That had been something of a shock, too. She was only a child when it all happened, of course – although the fourteen-year-old Elizabeth had considered herself very grown up indeed – but it had turned out that the Viscount Fairchild’s estate was worth very little indeed, even after Uncle Charles paid off most of the debts. And of course, what was left had to be divided between Elizabeth and Henry, when they came of age. It was a reasonable amount, enough to live a decent, sensible sort of life.
In short, their fortunes would come from Uncle Charles and his money. He’d told them both that his considerable fortune would be divided between them both, leaving them wealthy and comfortable forever.
At the time, Elizabeth had furiously told her uncle not to think about that, he was going to live for decades yet, and both she and Henry would much rather have their uncle than any fortune.
This was the purpose of this will reading – to find out exactly how much money Uncle Charles had, who his properties had been left to, and other important details.
Mr Baxter did not seem keen to give up these details. He was squirming on his seat, not looking Elizabeth in the eye.
“The late Mr Everett was somewhat… well, absent-minded.” Mr Baxter muttered. “His valet was the one who reminded him of most important engagements.”
Elizabeth frowned. That was true enough. Uncle Charles often joked that he would forget his head if it were not fixed on, while Robinson shook his head and chuckled.

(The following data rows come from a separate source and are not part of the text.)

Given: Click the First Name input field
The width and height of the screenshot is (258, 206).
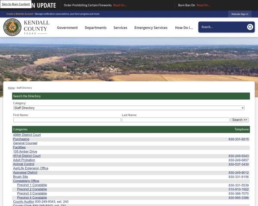Looking at the screenshot, I should [x=67, y=120].
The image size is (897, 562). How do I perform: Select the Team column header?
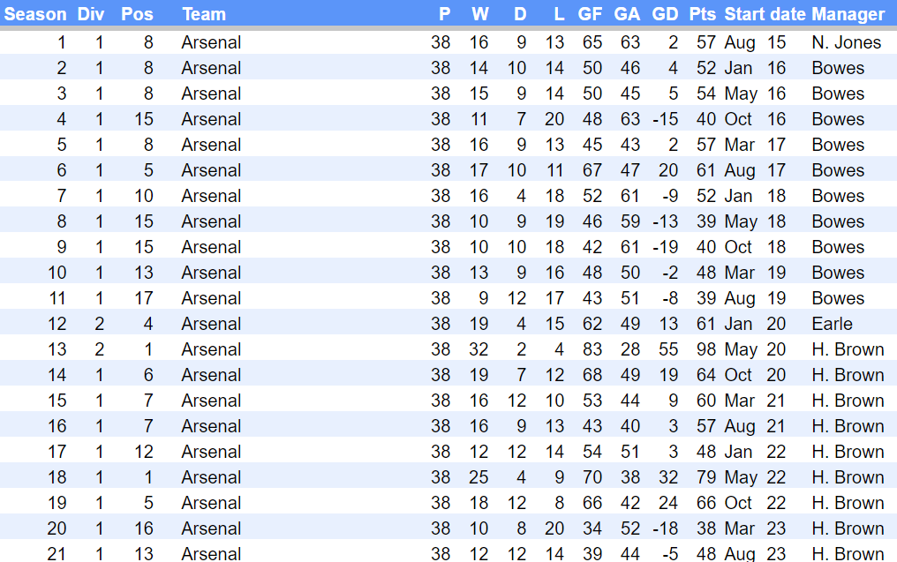204,14
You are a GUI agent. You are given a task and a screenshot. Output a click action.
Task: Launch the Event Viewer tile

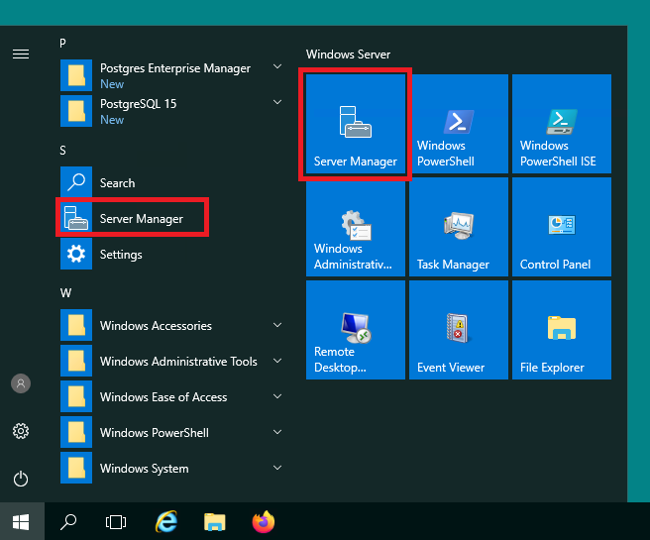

“I am aware of that. Tell me, is Mr Robinson – my uncle’s valet – provided for in the will? He is too old now to get another position as valet. He was the same age as my uncle, and they were… close.”
At that word, close, she remembered poor, grey-haired Mr Robinson in floods of tears at Uncle Charles’ funeral, with Henry doing his best to console him. She remembered Mr Robinson’s tales of how they’d travelled together, seen remarkable things, and endured all sorts of dangers. If he wasn’t provided for in her uncle’s will, then what would the poor man do?
“Oh, Mr Robinson is receiving a sizeable portion.” Mr Baxter commented, glancing sourly down at the papers in front of him. “Plus, a house of his own here in London, and a yearly pension.”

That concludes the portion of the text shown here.